● TASK INSTRUCTIONS:
Put every line of the entries below into a JSON list of strings, with one string per line and blank lines skipped. Leave the pictures out of the list.

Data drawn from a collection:
==========

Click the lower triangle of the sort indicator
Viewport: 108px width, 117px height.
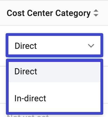[96, 15]
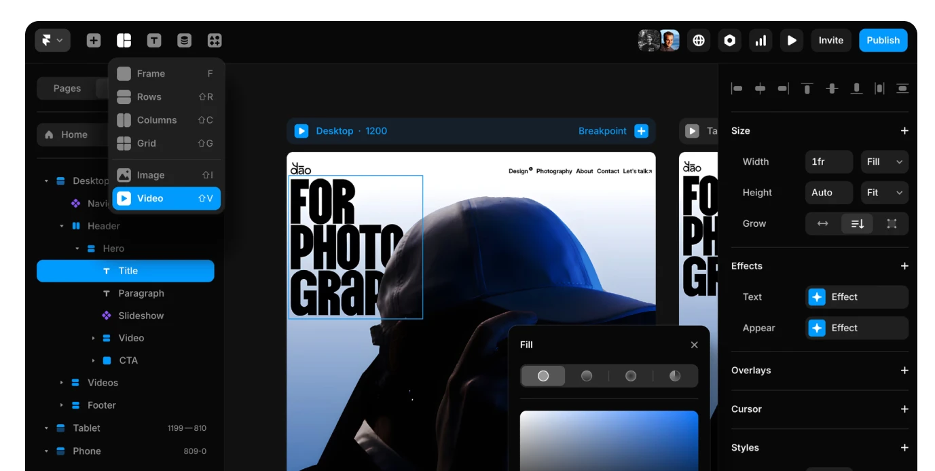The height and width of the screenshot is (471, 935).
Task: Click the Width input field 1fr
Action: (828, 162)
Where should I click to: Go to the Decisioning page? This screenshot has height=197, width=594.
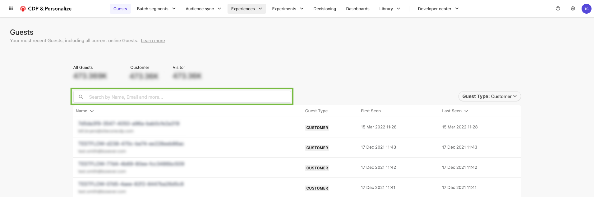coord(325,9)
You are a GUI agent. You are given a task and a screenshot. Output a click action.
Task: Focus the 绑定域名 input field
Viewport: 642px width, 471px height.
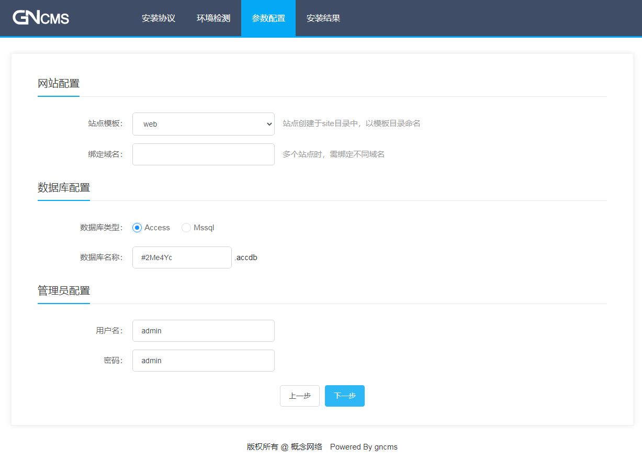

==========

● REPLY TO THE TASK:
[
  "Click the lower triangle of the sort indicator",
  "Viewport: 108px width, 117px height.",
  "[96, 15]",
  "The height and width of the screenshot is (471, 935).",
  "Task: Click the Width input field 1fr",
  "Action: (828, 162)",
  "Where should I click to: Go to the Decisioning page? This screenshot has height=197, width=594.",
  "coord(325,9)",
  "You are a GUI agent. You are given a task and a screenshot. Output a click action.",
  "Task: Focus the 绑定域名 input field",
  "Viewport: 642px width, 471px height."
]